Mixing songwriting and avant-garde jazz, Chevance seems to be, first of all, Saravah's younger sibling.
Founded by Pierre Barouh, Saravah showed the same balance between moderation and radicalism, with oddities like those of Brigitte Fontaine, Alfred Panou, Barney Willen and so many other musicians feeding the creative frenzy that characterised the French jazz scene.1 As the Cohelmec Ensemble bridged the two worlds, the teams got to know one another and often worked in the same studios.
As for the literary dimension, it is right in the lineage of the American iconoclastic publisher Harlin Quist, whose activity in France left its mark on the genre.
Similar selections, a common taste for playful uses of language, and the same distancing from both conventional and outcome-based education_ A universe excluding the mundane to make room for cosmogonic visions in which, at the turn of each page, everyday life is relentlessly assaulted by the incongruous.
The parallelism with Chevance goes even beyond questions of editorial, graphical or typographical choices: the two worked with the same team of illustrators, which included Henri Galeron, Nicole Claveloux and Patrick Couratin.
While Chevance had strong literary roots, Le Chant du Monde developed, in the middle of the 1980s, another collection in a more abstract, rigorously instrumental line, far from textual concerns.
Initiated by Anne H. Bustarret, a critic, a major activist in the field of creation for kids and a friend of Gavardin's, Sonoriage openly campaigned for "an active initiation to the listening and reading of today's music based on the attention to every day sonic environments." Inspired by the many situations she experienced in workshops and the hundreds of hours she spent stirring the imagination of children with a bunch of keys hanging at the end of a string, Bustarret carefully presented each record, systematically adding an illustrated, notebook-like insert to guide the kids' listening.
Bernard Baschet_the sound sculptor who invented, along with his brother François, the "crystal" bearing their name, and worked with Pierre Schaeffer on the typology of sound objects for the Treatise on Musical Objects_was an old friend of Anne Bustarret's.
She therefore naturally turned to him for the Musiques de table project, before he oriented her towards Jean-François Gaël.
A cornerstone of the amazingly hybrid band Sonorhc, a student of acousmatics and a first-class arranger who had worked for many of the decade's singers, Gaël was a crystal lover who followed Baschet around his interventions, including in schools.
When Gaël set to work, Bustarret called the composer Alain Savouret, asking him to select excerpts from his tape-recorded Sonate Baroque, so as to compile another volume entitled Musiques en Bande.

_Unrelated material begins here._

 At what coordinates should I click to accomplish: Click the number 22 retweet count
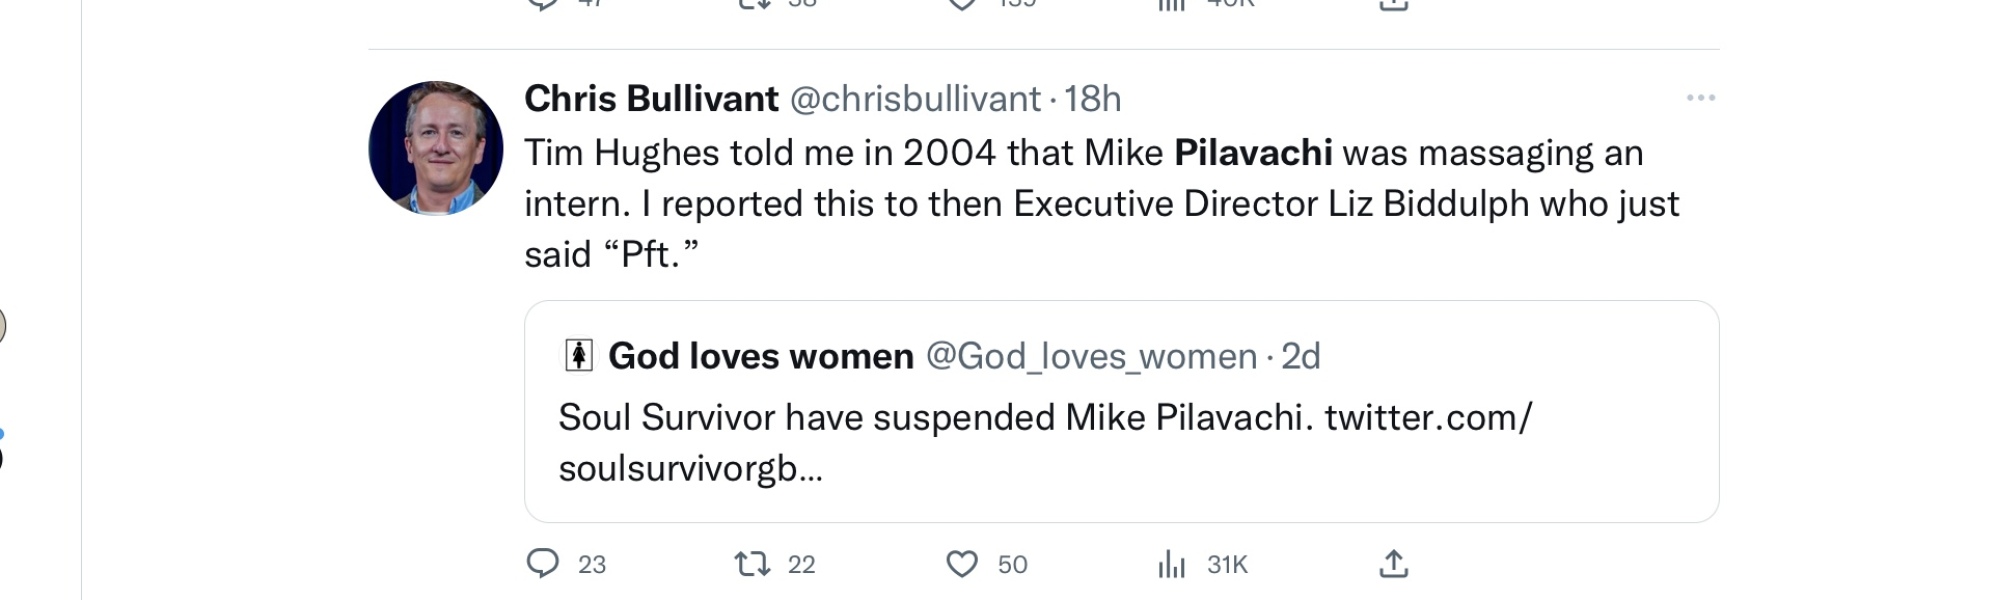801,565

Renaud Gagneux, who was in charge of the Louvre's carillon, had just been ringing his bells for Musiques sur la place when she contacted the outsider naturalist Knud Viktor about a project which, unfortunately, was never carried out.
As a rather up-to-date though not-so-commercially-successful collection, Sonoriage constitutes a kind of ideal illustration of François Delalande's theories.2 This very serious member of the GRM also worked as a research supervisor at the National Audiovisual Institute.

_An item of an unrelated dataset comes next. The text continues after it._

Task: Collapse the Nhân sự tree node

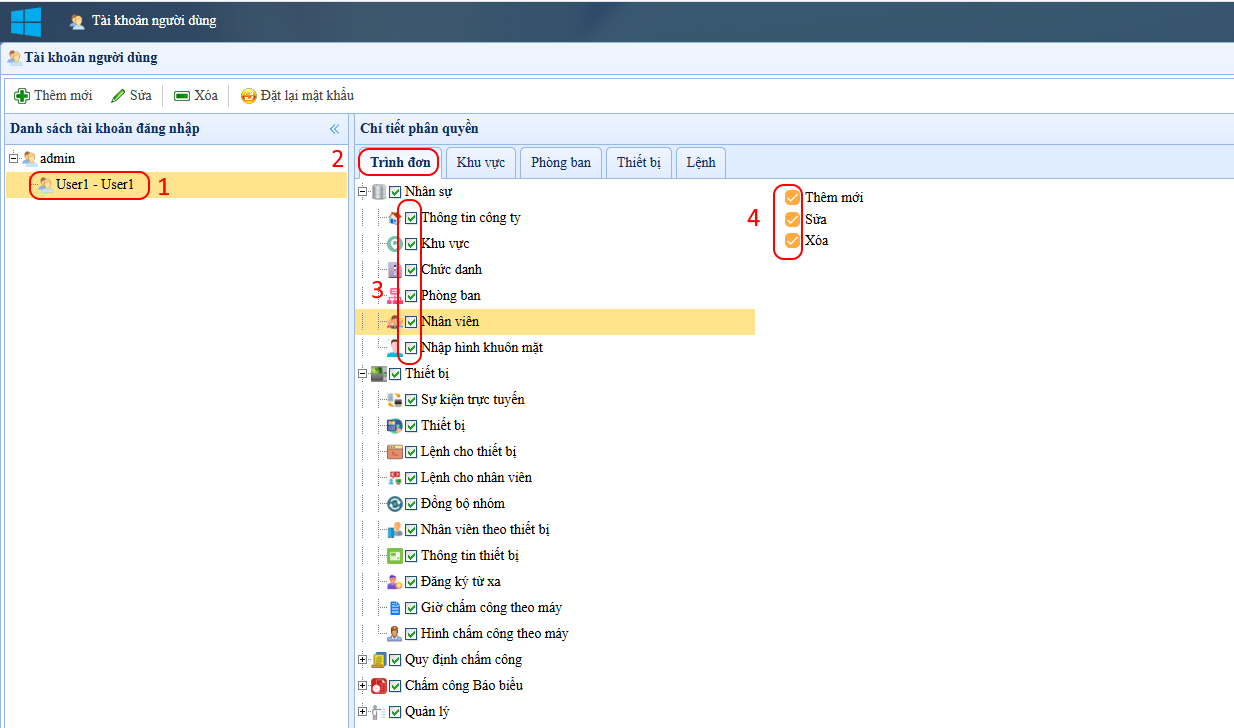Action: (363, 192)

His theories emphasised the unexpected parallelism between the methods of the most respectable practitioners of concrete music and the way the youngest children explore their sonic environment.
Necessarily incomplete and subjective, this very partial overview deliberately draws attention to the most peculiar tracks.
Unfortunately, some equally valuable works could not be included: Jean-Louis Méchali and François Ruy-Vidal's Petit Poucet (a monolithic musical tale that cannot be sized down), Colette Magny's rough and raucous lullabies, B-sides from the Antifables series, La Promenade de Picasso, a record that had to be destroyed and therefore seems definitely lost_ May the most curious listeners feel like putting these fragments back in their broader context so as to (re)discover the vast inheritance this uncommon project bequeathed us.